Verstoorde arbeidsverhouding tussen werknemers onderling
Verstoorde arbeidsverhouding tussen werknemers onderling
In de wet staat dat een verstoorde arbeidsverhouding een redelijke grond is om de arbeidsovereenkomst te beëindigen. Gaat het dan om de verstoorde verhouding tussen werkgever en werknemer of kan daarvan ook sprake zijn als de verhouding tussen werknemers onderling verstoord is geraakt?
Uit een recente uitspraak van het Hof Arnhem/Leeuwarden blijkt dat ook bij een verstoorde arbeidsverhouding tussen werknemers onderling sprake kan zijn van een verstoorde arbeidsverhouding die reden is om de arbeidsovereenkomst te ontbinden.
Het betrof hier een werkneemster die in 1990 bij een welzijnsorganisatie in dienst was getreden en werkzaamheden uitvoerde op het secretariaat. In 2015 voerde de werkgever zelforganiserende teams in en dat leidde kennelijk bij de betrokken werkneemster tot problemen. De werkgever deed veel moeite om die problemen op te lossen, maar zonder succes. Mogelijkheden om de verhoudingen te herstellen raakten uitgeput en dat leidde bij de werkgever tot de conclusie dat beëindiging van het dienstverband als enige mogelijkheid overbleef.
De zaak werd aan de kantonrechter voorgelegd en die ontbond de arbeidsovereenkomst met toekenning van de wettelijke transitievergoeding en afwijzing van de gevraagde billijke vergoeding ten bedrage van € 100.000,--. Als grondslag nam de kantonrechter niet de verstoorde arbeidsverhouding, maar de zogeheten h-grond (een restgrond).
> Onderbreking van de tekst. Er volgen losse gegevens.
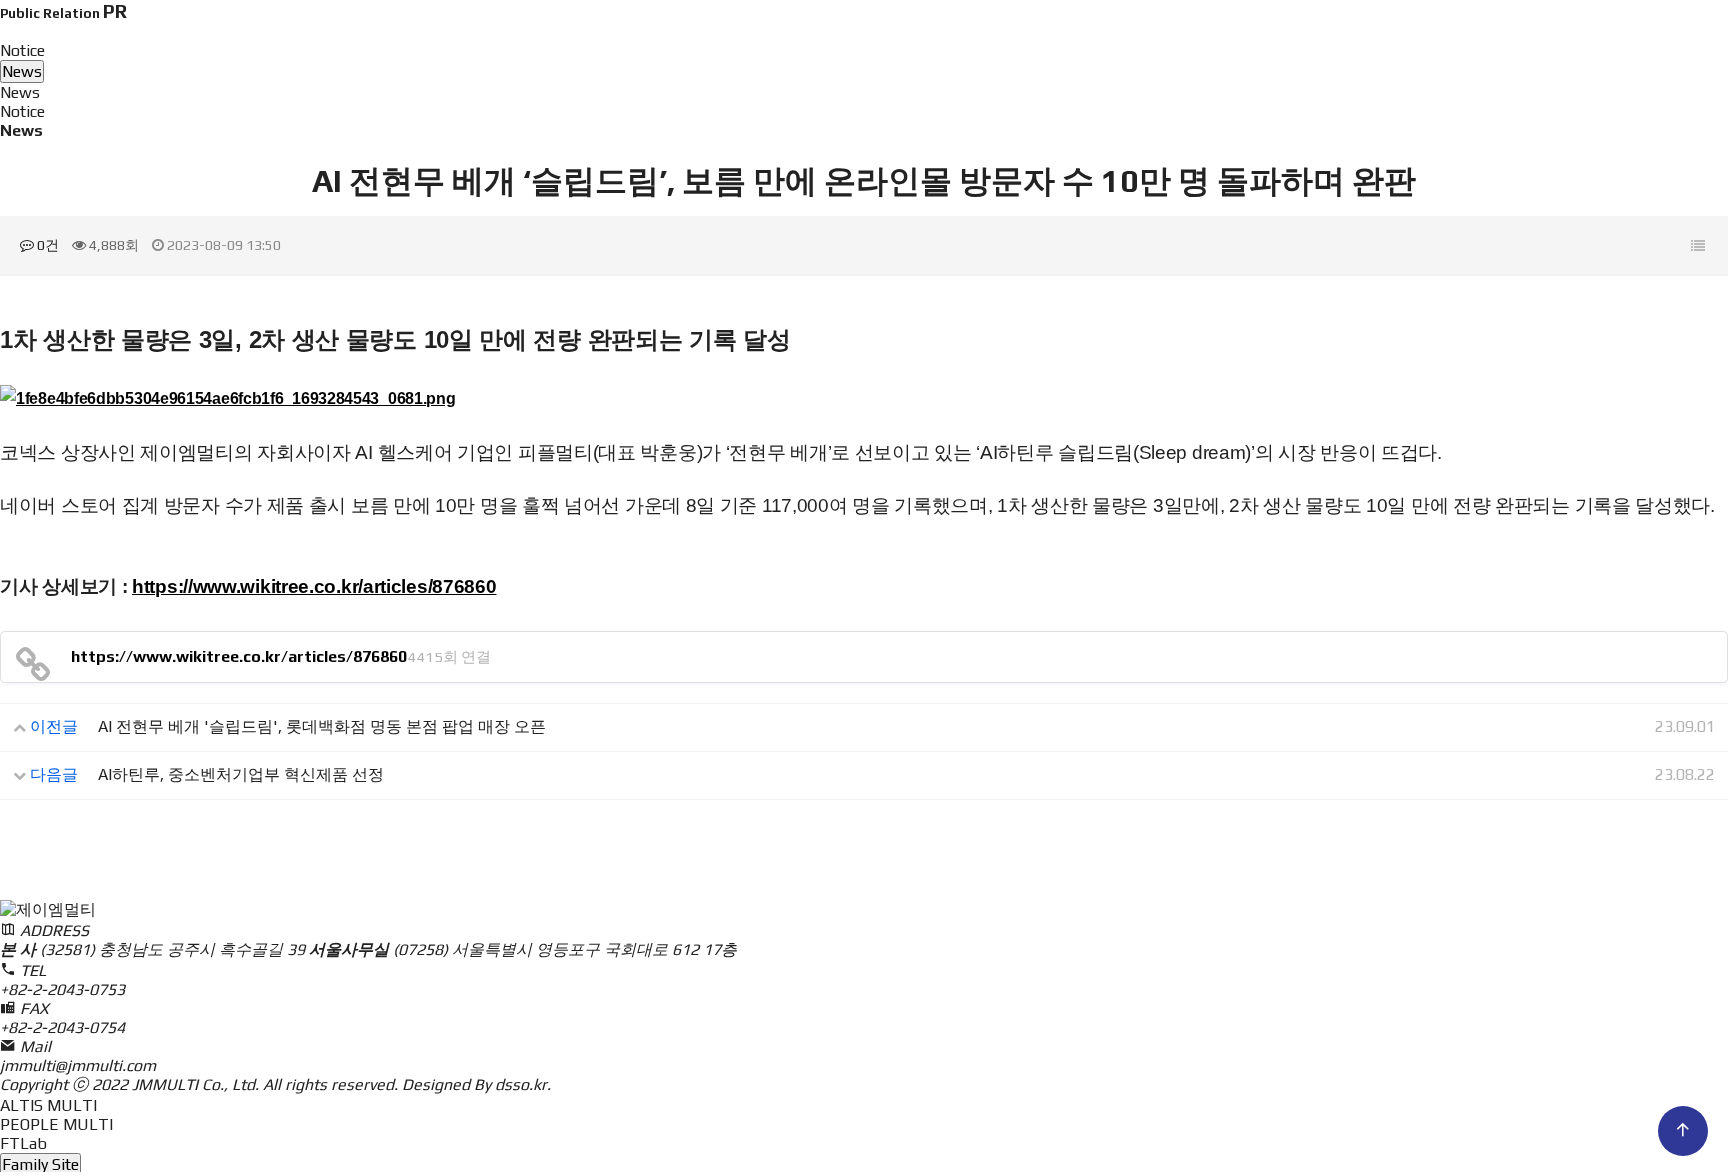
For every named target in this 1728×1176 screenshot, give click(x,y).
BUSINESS (864, 49)
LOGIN (1419, 49)
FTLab (23, 1143)
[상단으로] (1683, 1131)
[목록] (1698, 246)
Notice (22, 111)
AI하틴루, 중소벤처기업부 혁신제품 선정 (241, 774)
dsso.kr (521, 1084)
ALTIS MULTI (48, 1105)
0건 (46, 245)
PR (1144, 49)
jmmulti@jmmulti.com (78, 1065)
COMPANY (724, 49)
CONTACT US (1340, 49)
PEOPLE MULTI (56, 1124)
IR (1004, 49)
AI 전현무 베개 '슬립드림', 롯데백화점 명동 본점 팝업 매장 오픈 (322, 726)
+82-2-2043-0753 (62, 989)
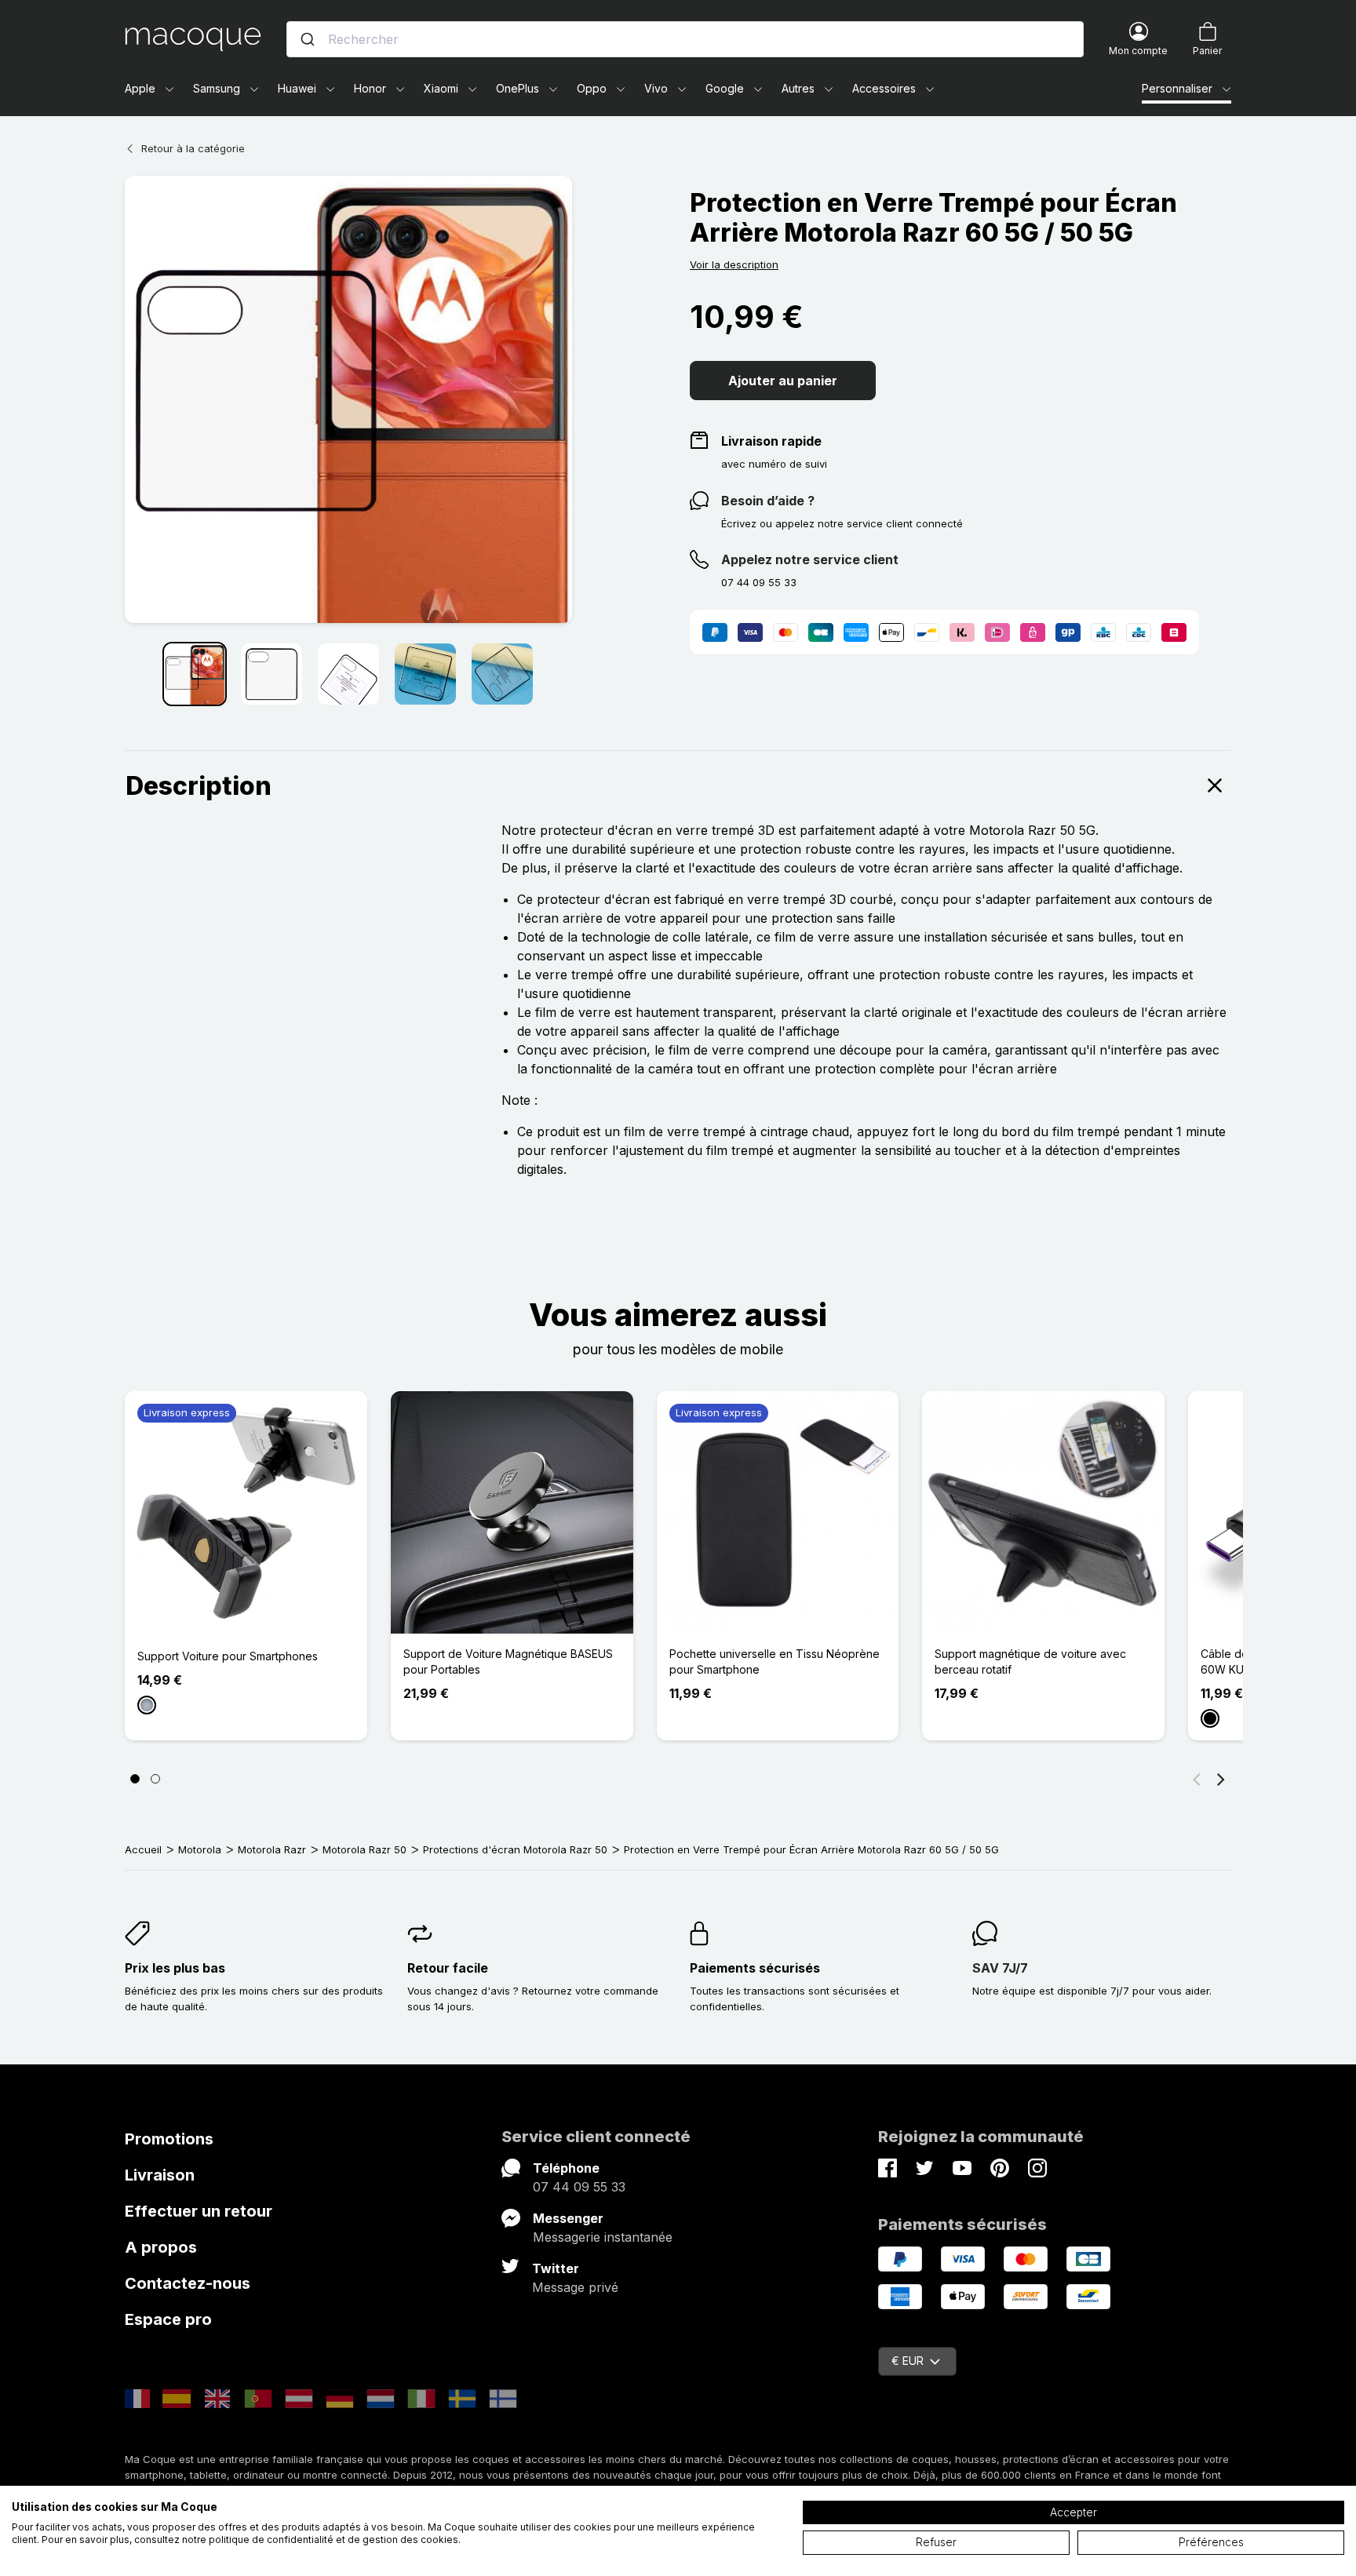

De kantonrechter sprak uit dat in geval van verstoorde verhouding tussen werknemers onderling geen toepassing kon worden gegeven aan de g-grond (verstoorde arbeidsverhouding). Het Hof oordeelde echter anders.
Het Hof gaf aan dat als twee werknemers die niet in hiërarchische lijn tot elkaar staan een verstoorde werkrelatie hebben, dit niet direct leidt tot de conclusie dat ook de arbeidsrelatie tussen de werknemer en de werkgever verstoord is geraakt. Als de relatie tussen werknemers onderling echter ernstig en duurzaam verstoort raakt, dan kan dat wel leiden tot verstoorde arbeidsverhouding met de werkgever. Als voorbeeld wordt genoemd seksuele intimidatie, maar ook andere situaties zijn denkbaar (denk bijvoorbeeld aan pestgedrag en andere vormen van intimidatie). Het oordeel geeft met het voorgaande dus een ruimer bereik aan het begrip verstoorde arbeidsverhouding als grondslag voor ontbinding.